Calcitonin (CT): is a 32 amino acid peptide secreted by the thyroid under conditions of hypercalcemia
It operates via receptors in bone that are coupled to adenylate cyclase through Gs and raise cAMP levels.
How can CT act on bone to lower Ca2+ resorption while PTH increases resorption when both function via Gs to raise cAMP???
Answer: two opposing hormones can act via the same signal transduction pathway in the same tissue if they affect different cell types.

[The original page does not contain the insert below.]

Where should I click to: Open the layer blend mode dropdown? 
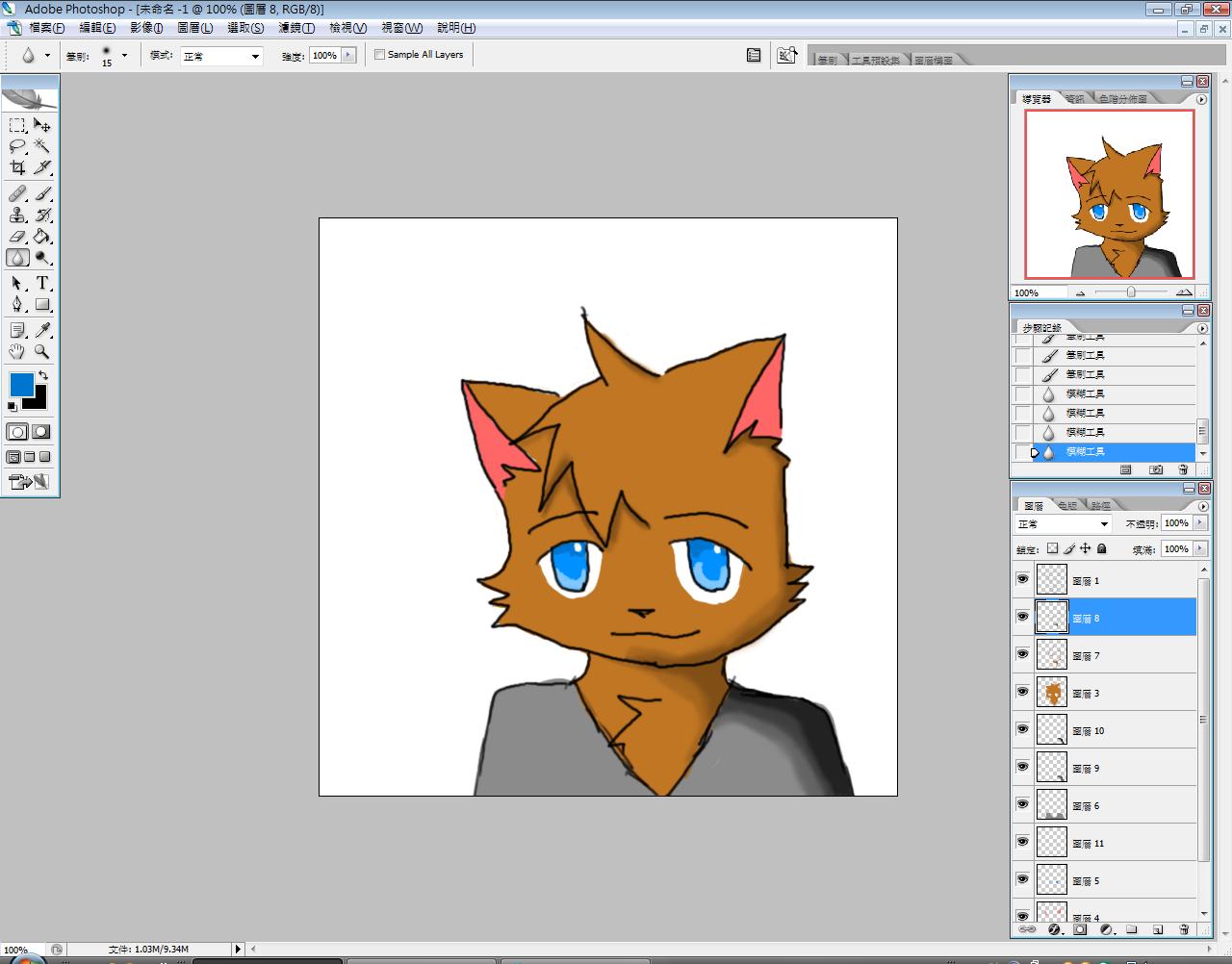[x=1064, y=523]
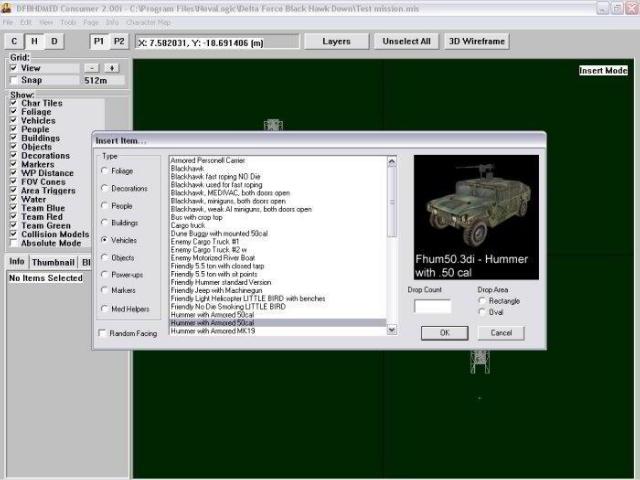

CT raises cAMP in bone resorbing osteoclasts ----> inhibit their activity
PTH raises cAMP in osteoblasts ----> secrete resorptive factors ----> activate osteoclasts
Vitamin D:
The Synthesis of Vitamin D:
Vitamin D is classified as a fat soluble vitamin, however with adequate sunlight exposure humans do not need dietary vitamin D because with sunlight vitamin D can be synthesized from 7-dehydrocholesterol
Photosynthesis of Vitamin D3:
Metabolism of Vitamin D:
Vitamin D itself does not act upon intestine, kidney and bone but must be bioactivated in the liver and kidney
The Bioactivation and Inactivation of Vitamin D3:
1,25(OH)2D3-is known as the active "hormonal" form of vitamin D because:1. It stimulates calcium absorption more rapidly than other forms of vitamin D.

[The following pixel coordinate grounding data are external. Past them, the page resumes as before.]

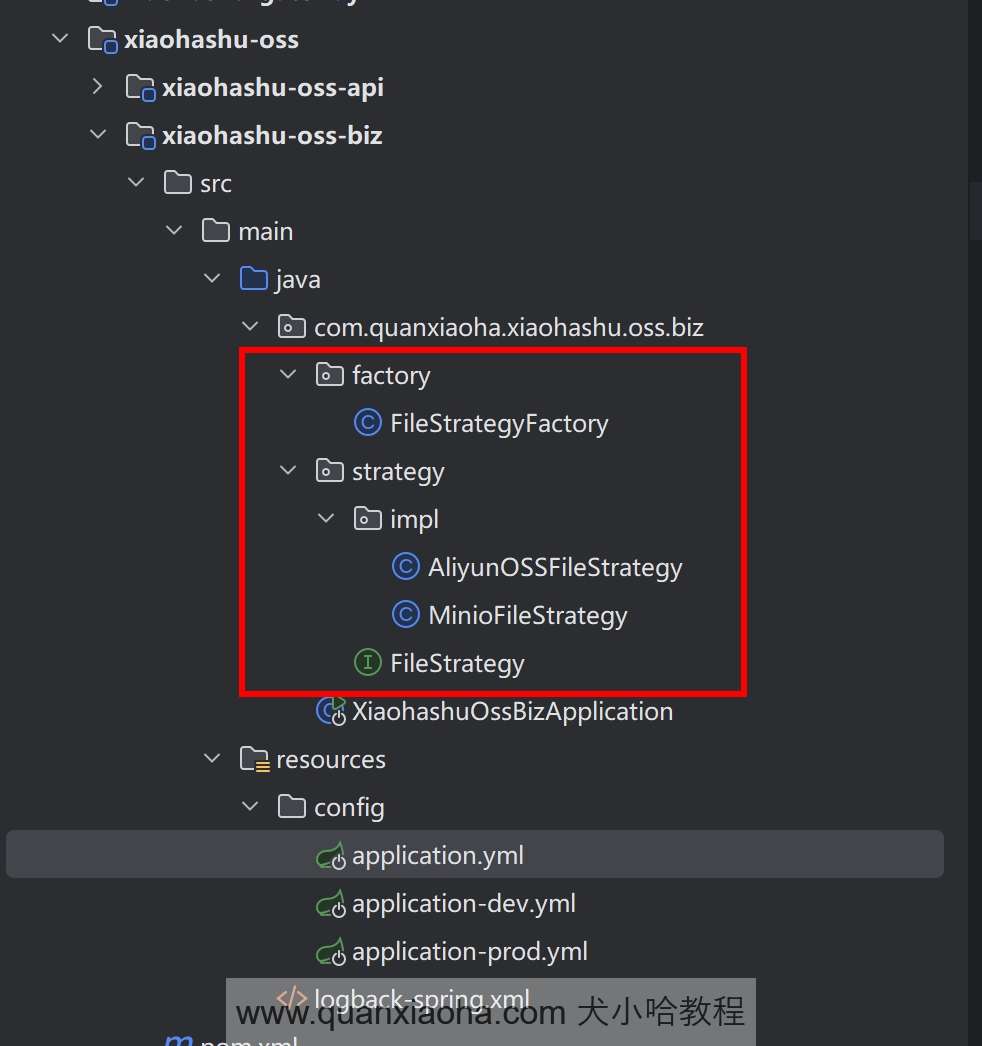Click the resources folder icon
Screen dimensions: 982x1046
(x=255, y=760)
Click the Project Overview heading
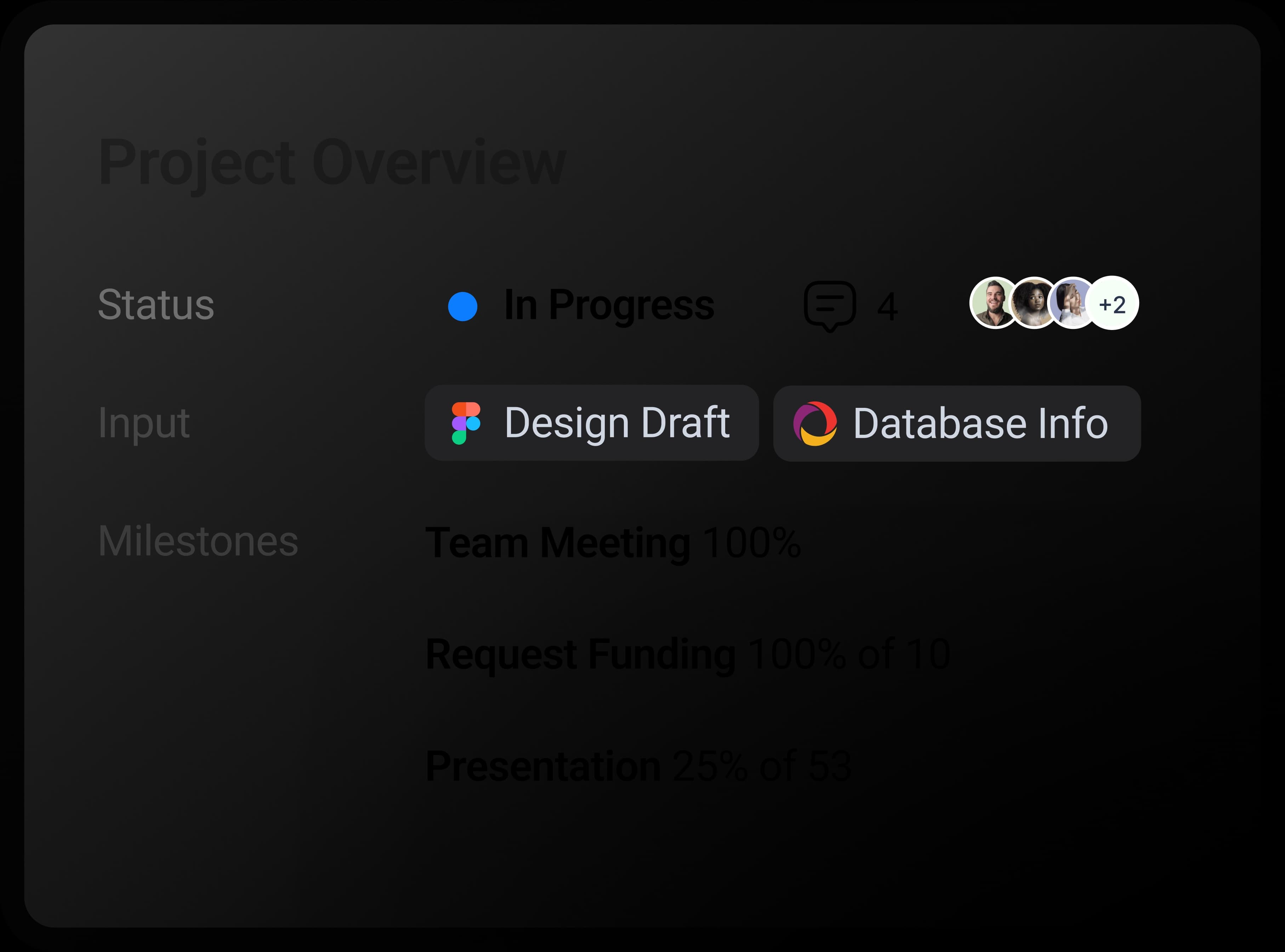The height and width of the screenshot is (952, 1285). point(332,163)
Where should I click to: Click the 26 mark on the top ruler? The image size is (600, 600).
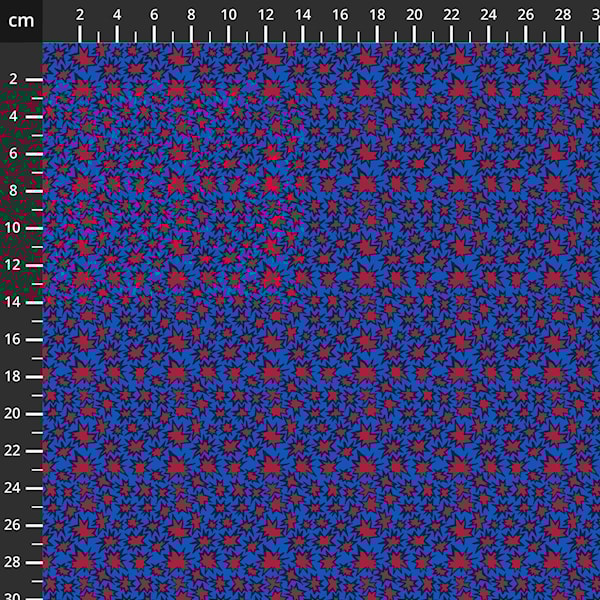pos(526,34)
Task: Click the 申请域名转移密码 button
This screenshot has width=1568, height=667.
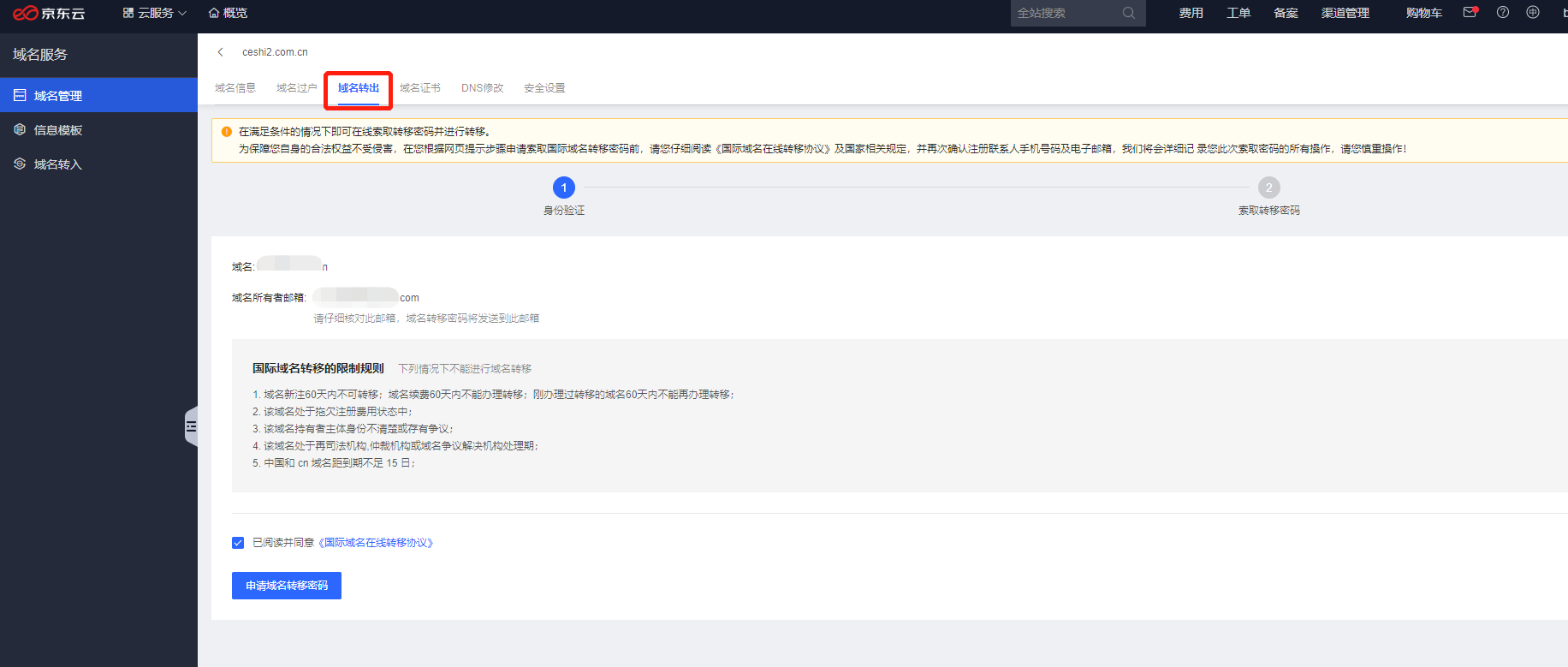Action: click(287, 586)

2. It is more active on a molar basis than any other form.
3. it is produced in kidney in a regulated fashion, based on the need for calcium and/or phosphate.
4. It has specific receptors in intestine, bone and kidney.
5. It chemically resembles the steroid hormones.
Regulation of 1,25(OH)2D3 Production:
OHase- Hydroxylase
Note: When Ca2+, PO43- and 1,25(OH)2D3 are elevated, 25(OH)D3 is metabolized to 24,25(OH)2D3 an inactive metabolite.
1,25(OH)2D3 production is stimulated under the following conditions:
1. Low dietary calcium: PTH is secreted, which activates the 1-OHase in kidney to produce 1,25(OH)2D3.
2. Low dietary phosphate: direct enhancement of kidney 1-OHase.
3. Active growth in children: via growth hormone stimulation of 1-OHase.
4. Pregnancy and lactation: estrogens and prolactin increase renal 1,25(OH)2D3 output.
Biochemical Mode of 1,25(OH)2D3 Action:
The proposed mode of action for 1,25(OH)2D3 resembles the mode of action of the general class of thyroid/steroid hormones:
i) transport to nucleus
ii) mediation by a nuclear receptor
iii) stimulation of DNA transcription
iv) synthesis of functional proteins: Calcium Transporter (Ionophore), Ca-Binding Protein and Ca-ATPase.
Clinical Correlate(s):
Rickets- "a disease marked by soft deformed bones caused by vitamin D deficiency"
Type I:
Symptoms- delayed walking, severe rickets
Serum Chemistry- low Ca2+, high PTH and phosphate, high 25(OH)D3, low 1,25(OH)2D3
Cause- defective 1-OHase enzyme in kidney
Treatment- physiologic replacement doses of 1,25(OH)2D3
Type II:
Symptoms- rickets, bowing of lower extremities, hair loss
Serum Chemistry- low Ca2+, high PTH, normal 25(OH)D3 and elevated 1,25(OH)2D3
Cause- target tissue resistance to 1,25(OH)2D3, receptor or post-receptor defect
Treatment- mega doses of 1,25(OH)2D3
Osteoporosis:
Symptoms-clinically significant loss of bone mass resulting in fractures of the vertebrae, wrist or hip
. Affects over 27 million individuals in the U.S. and about 1.5 million fractures are . attributable to osteoporosis annually in people 45 and older.
. Of those women who live to age 90, 32% will suffer hip fracture.
. Cost of oteoporosis is $10 billion annually.
Prevention- adequate dietary calcium plus vitamin D, regular exercise, estrogen replacement for post-menopausal women.